A. Position and Duties.
1. During the Employment Period, the Executive agrees to serve as a
Senior Vice President and the Chief Financial Officer of the Company and to
perform such reasonable duties as are generally considered consistent with such
positions and as the Board or the CEO shall assign to the Executive from time to
time.
2. During the Employment Period, and excluding any periods of
vacation and sick leave to which the Executive is entitled, the Executive agrees
to devote his full-time attention to the business and affairs of the Company and
to use the Executive's reasonable efforts to perform faithfully and efficiently
his responsibilities. During the Employment Period it shall not be a violation
of this
Agreement for the Executive to telecommute up to two business days per week or
to serve on corporate, civic or charitable boards or committees or provide
consulting services to others so long as such activities do not significantly
interfere with the Executive's performance of his responsibilities to the
Company pursuant to this Agreement.
B. Compensation. During the Employment Period, the Executive shall be
entitled to receive the following elements of compensation:
1. Base Salary. The Company shall pay the Executive a minimum base
salary (the "Annual Base Salary") of $200,000 per year (or such higher amount as
may be determined at the discretion of the Compensation Committee of the Board
(the "Compensation Committee")). The Annual Base Salary shall be paid in
accordance with the Company's normal payroll procedures and policies.

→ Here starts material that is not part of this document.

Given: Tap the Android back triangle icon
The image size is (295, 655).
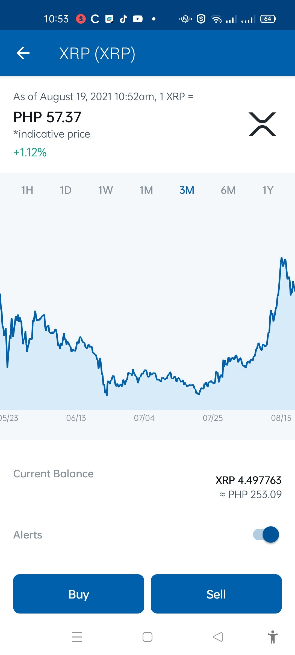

2. Annual Bonus. In addition to Annual Base Salary, the Executive
shall be eligible to be paid, for each of the Company's fiscal years ending
during the Employment Period, an annual bonus (the "Annual Bonus"). The
Executive's minimum target Annual Bonus will be 60% of the Annual Base Salary
actually paid to the Executive for that fiscal year (or such higher percentage
as may be determined in the discretion of the Compensation Committee). The
amount of the Annual Bonus actually paid to the Executive for any given fiscal
year may be higher or lower than the target Annual Bonus and will be determined
in accordance with the performance parameters established under, and the other
terms and conditions of, the Company's existing Annual Incentive Plan (or any
comparable successor plan). Any Annual Bonus earned by the Executive shall be
paid no later than the end of the third month following the fiscal year for
which the Annual Bonus is awarded, unless the Executive shall elect to defer the
receipt of such Annual Bonus in accordance with the terms and conditions of any
deferred compensation plan established by the Company. If the Employment Period
shall expire prior to the end of a given fiscal year, or if the Executive shall
cease to serve as an employee of the Company prior to the actual date of payment
of any Annual Bonus, the Compensation Committee shall, in the exercise of its
sole and absolute discretion, determine whether any Annual Bonus will be paid to
the Executive and the amount of such Bonus.
3. Stock Options. The Executive shall be entitled to participate in
the eFunds Corporation 2000 Stock Incentive Plan (or any comparable successor
plan) and shall receive an option to purchase 175,000 shares of the Company's
Common Stock on the Start Date. The exercise price of such option shall be equal
to the closing price on the Nasdaq National Market of the Company's Common Stock
on the Start Date and such option will generally vest in equal installments on
the two succeeding anniversaries of the Start Date. It is understood and agreed
that the Executive will not receive additional option grants unless otherwise
determined by the Compensation Committee of the Board in the exercise of its
sole and absolute discretion.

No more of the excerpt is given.